Это сразу же вызвало шум, недовольство, и уже назавтра к Авксентьеву пошли люди: пермские дворяне, стрелецкие сотники, купцы и прочий городской люд. Все они просили об одном: отпустить, не чинить препонов игуменье Марфе, которую чтили и в городе, и в дальней и ближней округе за мудрость, доброе и отзывчивое сердце и за добрые тож дела, которых на счету Марфы было немало.
Авксентьев поначалу принимал посетителей, манерничал, важничал, потом вообще велел никого не пускать, чем еще больше обозлил людей, почти сплошь сочувствующих Марфе.
— Вот оно каково ноне посланцы-то московски творят: игуменью-праведницу, истую молитвенницу за грехи наши за караулом держать дерзнули!.. — слышалось в толпе, собравшейся у красного крыльца воеводского подворья.
— Да уж, от дел таких добра не жди, шатается православие, ох шатается антихристу на радость.
К обеду, когда толпа у крыльца стала более многолюдной, к народу был вынужден выйти сам воевода — князь Семен Щербатов. Расшитый серебром синий охабень с разрезными рукавами, длиной до пола, придавал его и без того тучной фигуре излишнюю громоздкость. На щекастом рыхлом лице поблескивали хитрющие глаза.
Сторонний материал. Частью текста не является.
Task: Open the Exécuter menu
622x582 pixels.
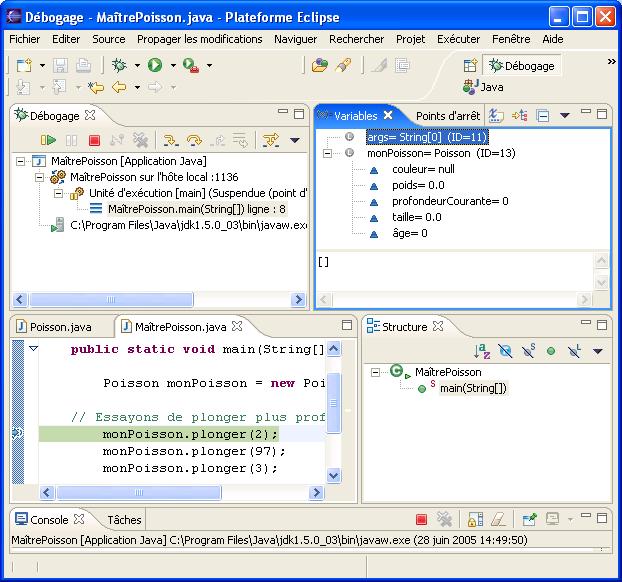Action: click(458, 39)
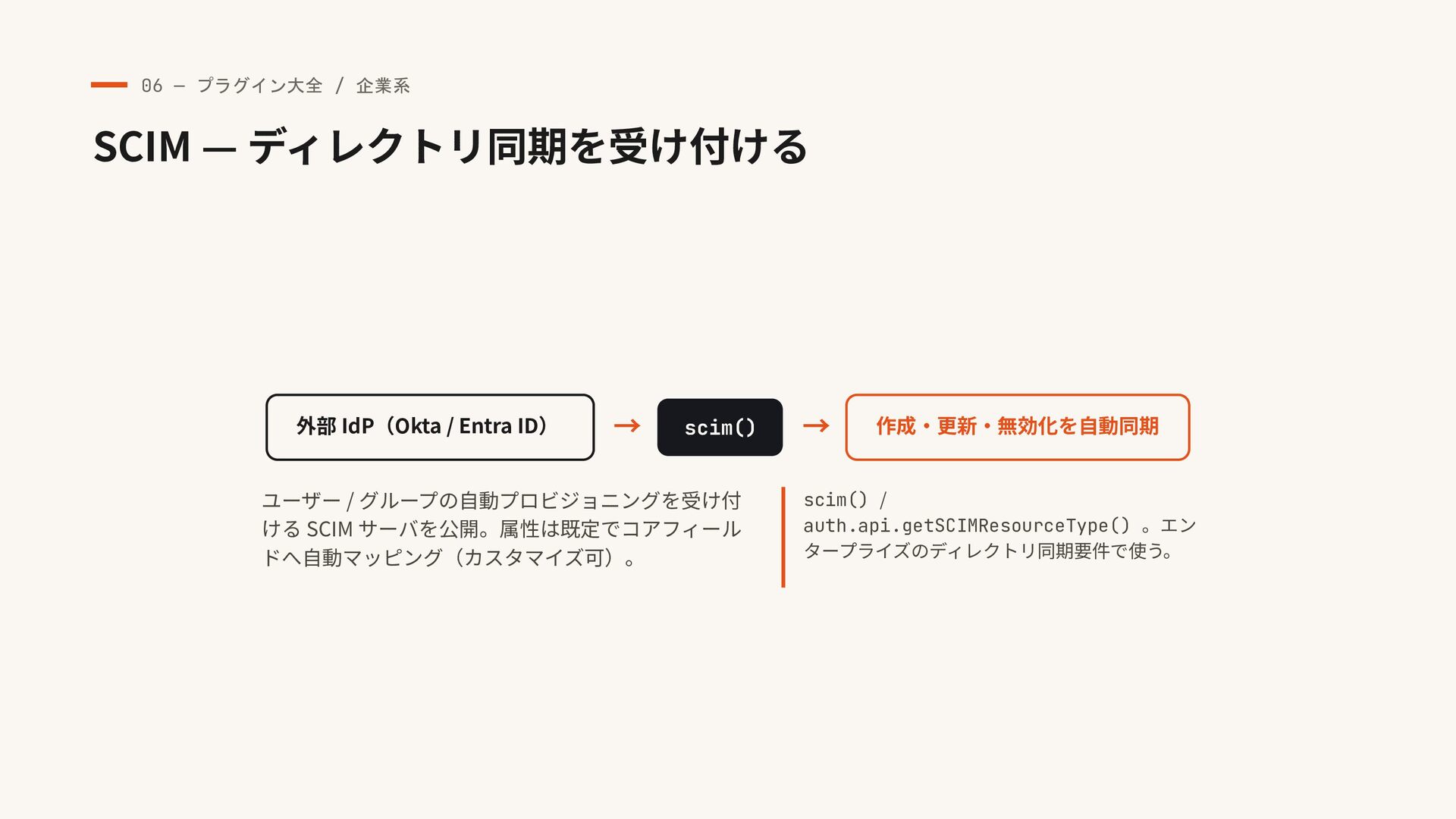Click the vertical orange bar beside code note
Viewport: 1456px width, 819px height.
pos(783,537)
— Пошто шум творите, православные? — более чем миролюбиво начал он. — Заступа ваша за игуменью ни к чему. Набольшими государевыми людьми велено ее на Москву доставить, а что, пошто — нам неведомо…
— Неведомо? Как же сие? — взорвалась криками толпа. — Давай сюды дворянина того московского, а то сами спросим с него, пошто он столь бесчестно мать игуменью беспокоит…
В другое время и близко бы не потерпел такого своеволия воевода. Сейчас же, после недавнего и с трудом усмиренного бунта немирных пришлых вогуличей да при наличии в крепости всего одной полусотни стрельцов, приходилось как уж там, но сдерживаться, хитрить да изворачиваться, что было вот уж как отвратно для болезненно самолюбивого воеводы.
Он быстро, почти незаметно окинул взглядом толпу, стараясь запомнить некоторые лица: «…Этот вот, и тот, и вон этот… Ну, погодь… Ино толкование с вами наладим, дай срок…» Все это было, как говорят, на уме, внешне же лицо воеводы являло собой истинное благоденствие и миролюбие.
— Тише, тише, православные, — уговаривал он наседавших горожан. — Прибывший московский дворянин хворой лежит, вот те крест! Как он на ноги встанет, поведете с ним разговор, обещаю, но только мирно, тихонько. Так расходитесь покуль…
Пошумев еще немного, народ стал расходиться, а воевода прямо с крыльца направился в дальнюю светлицу своего дома, где помещался Авксентьев.
— Ну, Гордей Акимович, — с ходу приступил воевода, — время боле не терпит! Давай-ка в путь-дорогу, поспеша, направляйся. Иначе мне в раз-другой не сдержать людишек — и покои мои разнесут, и нам с тобой несдобровать!
— Да рад бы с милой душой, но не могу, покуль Марфа сия зловредная не заговорит. Есть у меня к ней спрос наиважнейший о грамотах неких тайных. И без спросу сего не велено мне на Москву ее везти.